Terlihat yang pertama kali menyadari ada sesuatu yang terjadi di luar sana adalah karyawan yang sedari tadi sedang membaca majalah di kursi tamu, lalu di susul sang pemilik motel, dan yang terakhir seorang karyawan yang baru saja keluar dari lorong lobby lantai 1.

"Astaga saya tidak menyadarinya!" ujar sang pemilik motel itu terkejut.

"Saya akan membawa salinan rekaman ini guna melakukan penyelidikan lebih lanjut, pihak kami juga akan memintai keterangan lebih lanjut pada kalian bertiga, besok kami akan mengirimkan surat panggilannya, saya harap Bapak, bisa bekerja sama!" tukas Hendrik.

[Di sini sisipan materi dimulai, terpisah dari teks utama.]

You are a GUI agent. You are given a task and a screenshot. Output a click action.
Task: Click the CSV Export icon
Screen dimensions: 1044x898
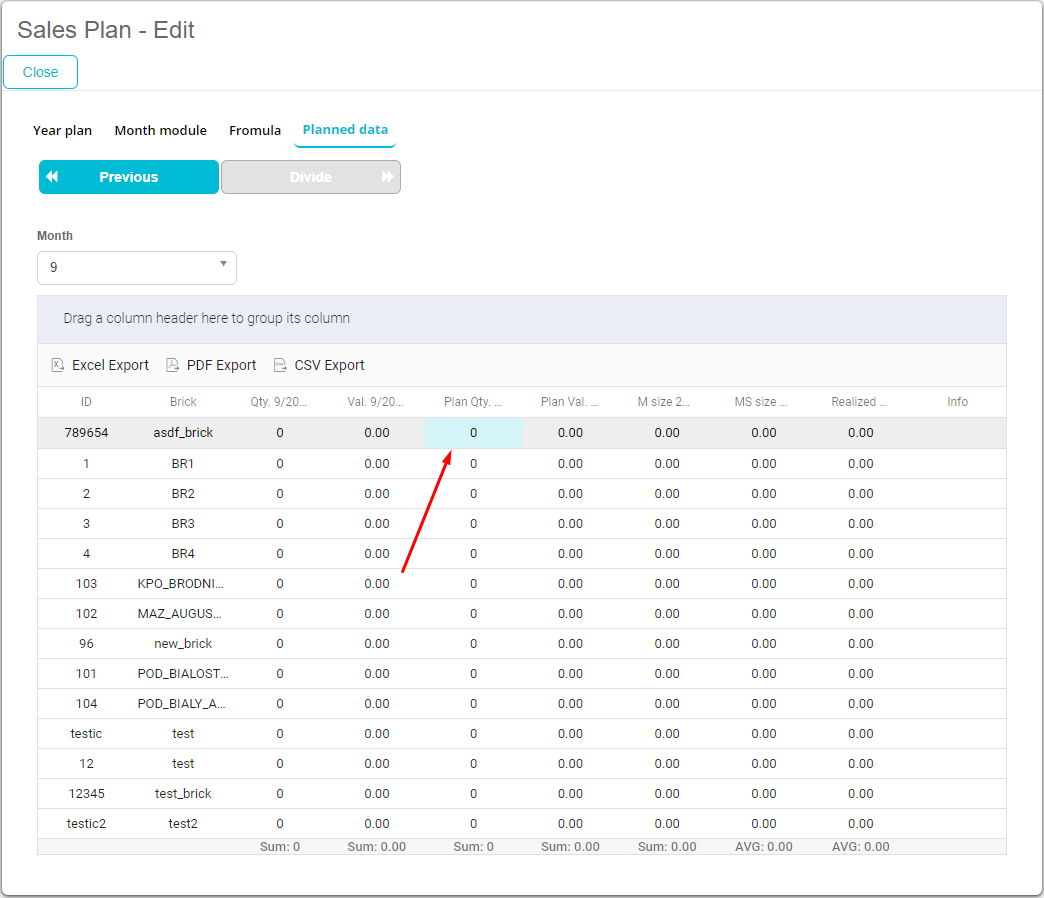tap(280, 366)
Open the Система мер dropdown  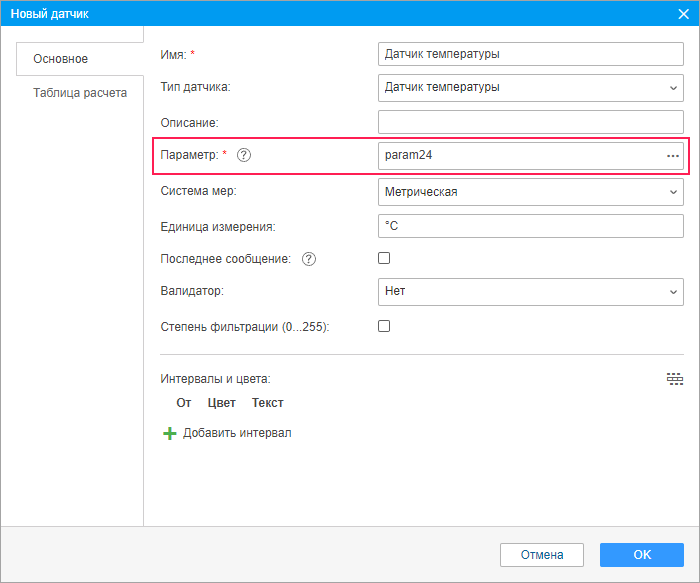tap(531, 192)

"Siap Sersan!" jawab sang pemilik motel tersebut masih dengan wajah yang terlihat keheranan.

Hanna dan Sersan Hendrik meninggalkan motel itu. Mereka sangat yakin orang dalam rekaman video itu adalah sang pelaku.

"Aku rasa ia melakukan aksinya dari ruangan itu!" tunjuk Hanna pada sebuah jendela lantai 2 yang menghadap langsung tepat ke area pintu masuk klub malam yang berada di seberangnya.

"Tentu ia memakai peredam, itulah mengapa sang pemilik motel dan dua karyawan lainya tidak menyadari hal itu."

"Kebanyakan kamar motel dirancang sedemikian mungkin untuk meredam suara, itu ditujukan untuk menjaga privasi sang penyewa kamar!" tambah Hanna.

"Ya, kau benar. Pada dasarnya sebuah peredam tetap akan menyisakan suara tembakan pada handgun, namun jika ia berada di ruangan tertutup maka kemungkinan suara itu tak akan bisa terdengar dari luar, terlebih jika itu adalah kamar sebuah motel!" timpal Hendrik.